En bref
La paternité a changé de visage : congés allongés, partage du congé de naissance en 2026, résidence alternée en hausse. Ce qui change vraiment pour un père, en droits et en pratique.
Être papa en 2026, c’est être un père qui a plus de droits que son propre père, plus de regards sur ses épaules que son grand-père, et des attentes contradictoires dans toutes les directions. Ce qui change concrètement cette année : le partage du congé de naissance entre en application pour les deuxièmes enfants et suivants nés depuis le 1er juillet 2026, et la paternité engagée n’est plus une posture — c’est devenue une exigence sociale, conjugale et parfois judiciaire. Voici l’état des lieux, entre nouveautés réelles, progrès mesurables et réflexes à démonter.
Le changement de 2026 : le partage du congé de naissance
C’est la nouveauté la plus importante pour les pères depuis le passage à 25 jours de congé paternité en 2021. La loi du 12 juillet 2024 pour l’égalité entre les femmes et les hommes a créé un dispositif inédit : une partie du congé maternité — historiquement attaché à la mère — devient transférable au père.
Le dispositif, calibré par le décret d’application publié en avril 2025, fonctionne ainsi :
- Sept semaines transférables sur les seize semaines de congé maternité en cas de naissance unique (dix-neuf sur vingt-six en cas de naissances multiples).

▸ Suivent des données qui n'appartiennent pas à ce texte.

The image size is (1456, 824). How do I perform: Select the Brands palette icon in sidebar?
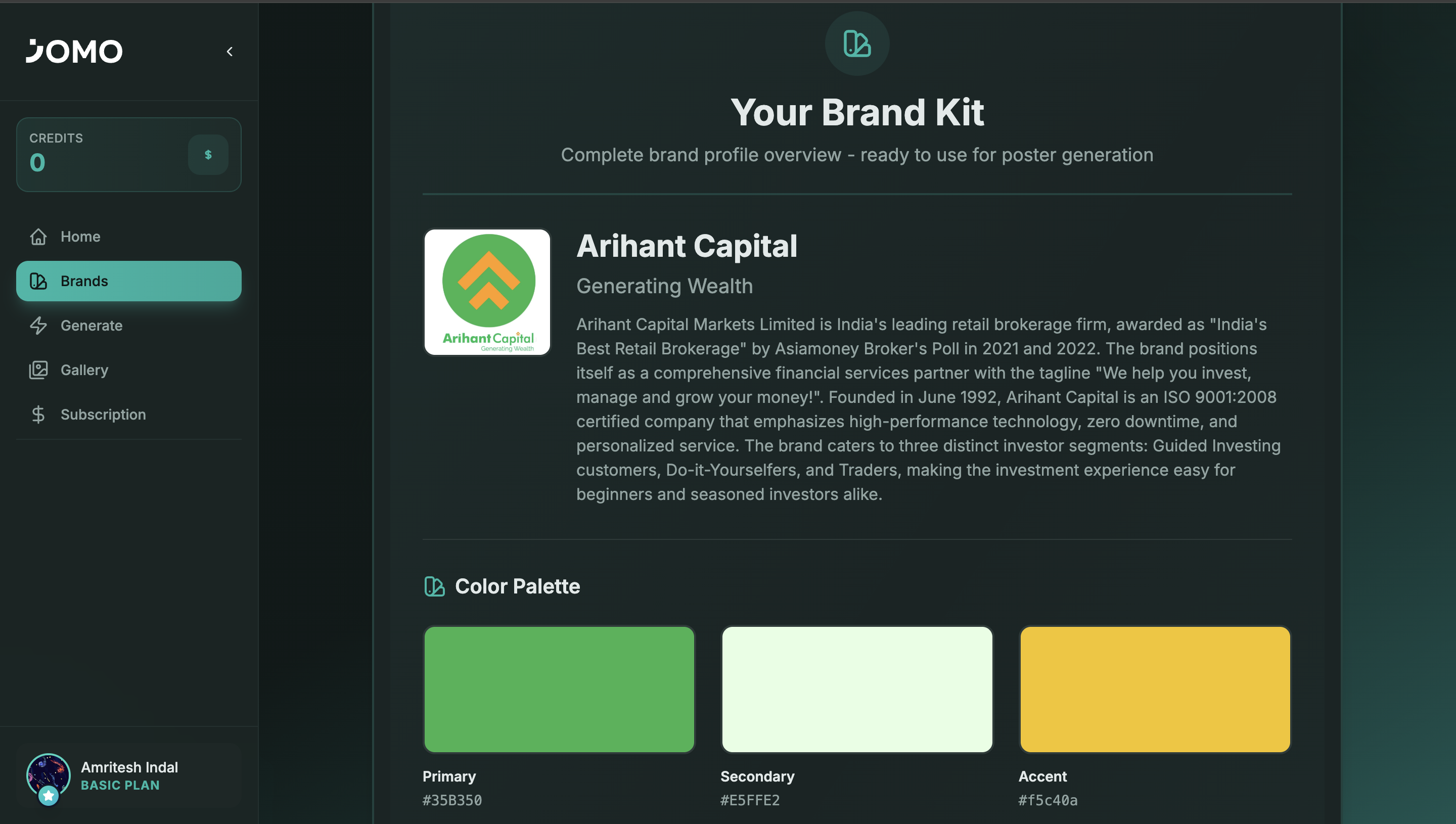pyautogui.click(x=38, y=281)
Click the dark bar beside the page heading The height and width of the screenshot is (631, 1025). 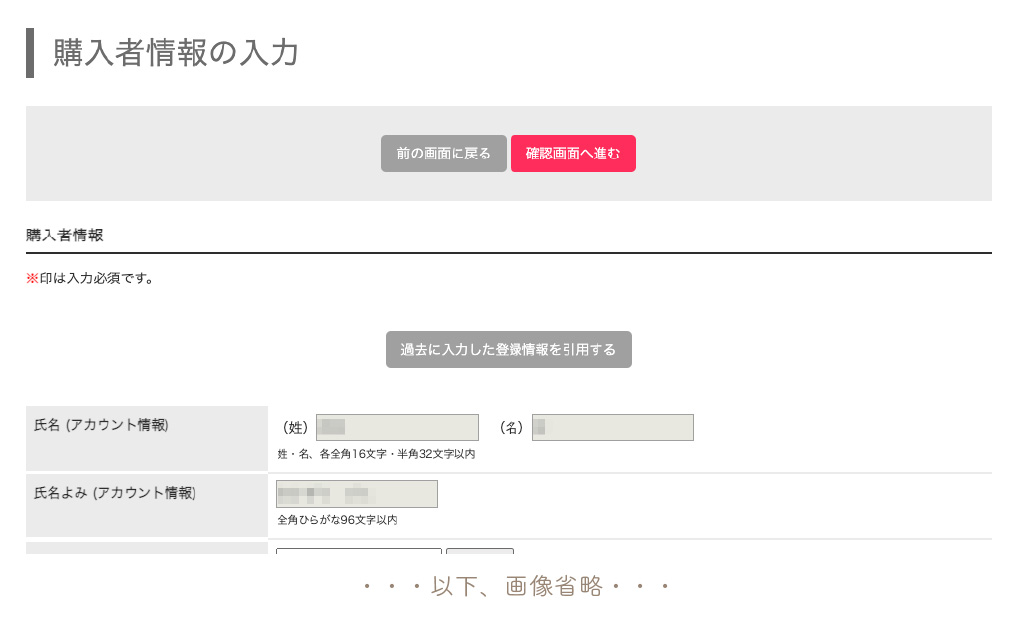tap(30, 53)
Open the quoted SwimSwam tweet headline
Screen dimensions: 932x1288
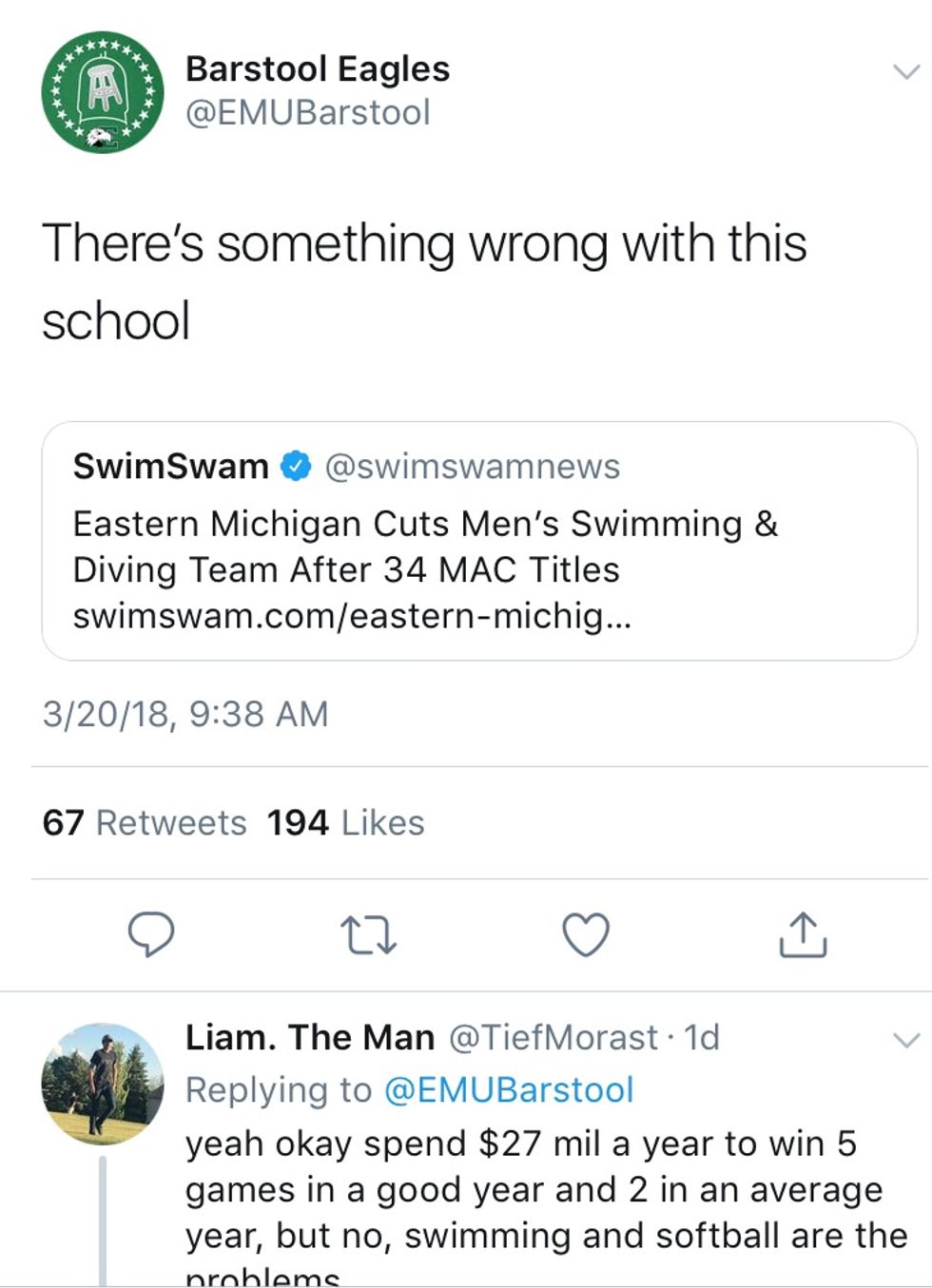(425, 547)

- Un revenu plafonné : le transfert n’est possible que si la rémunération du père est inférieure à deux fois le plafond annuel de la Sécurité sociale — avec un PASS de 47 100 euros en 2025, cela correspond à environ 94 200 euros bruts par an. Au-delà, la loi considère que le ménage peut s’organiser sans incitation.
- Un calendrier progressif : applicable aux naissances du deuxième enfant et suivants à partir du 1er juillet 2026, puis à toutes les naissances à partir de 2028.
Pourquoi est-ce historique ? Parce que jusqu’ici, le congé « maternité » était structurellement genré : la France construisait l’égalité par le bas (quelques semaines de plus pour les pères), tandis que des pays comme la Suède construisent par le haut (des mois réservés à chaque parent, non transférables entre eux). Le partage de 2026 est un pas vers le modèle nordique : le congé de naissance devient un droit familial, pas un attribut maternel.
Notre guide complet du congé paternité détaille les démarches, l’indemnisation et les pièges à éviter — dont le plus classique : renoncer par silence.
25 jours de congé paternité : acquis, mais pas encore banal
Le socle ne bouge pas : depuis le 1er juillet 2021, le congé paternité et d’accueil de l’enfant est de 25 jours calendaires (32 en cas de jumeaux ou plus), dont trois jours d’absence obligatoire pris à la naissance — quatre à partir du troisième enfant. Il se prend en une ou deux fois, jusqu’aux six mois de l’enfant, et est indemnisé à environ 90 % des revenus dans la limite d’un plafond journalier.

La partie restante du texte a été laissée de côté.